> _Dataset excerpts_:
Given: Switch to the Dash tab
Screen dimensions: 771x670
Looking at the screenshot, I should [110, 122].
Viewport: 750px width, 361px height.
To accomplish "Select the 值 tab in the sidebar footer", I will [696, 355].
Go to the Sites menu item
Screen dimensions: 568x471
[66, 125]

> _Exercise description_: Take the records above and return them exactly as written.

> _Output of the exercise_:
Given: Switch to the Dash tab
Screen dimensions: 771x670
Looking at the screenshot, I should [110, 122].
Viewport: 750px width, 361px height.
To accomplish "Select the 值 tab in the sidebar footer", I will [696, 355].
Go to the Sites menu item
Screen dimensions: 568x471
[66, 125]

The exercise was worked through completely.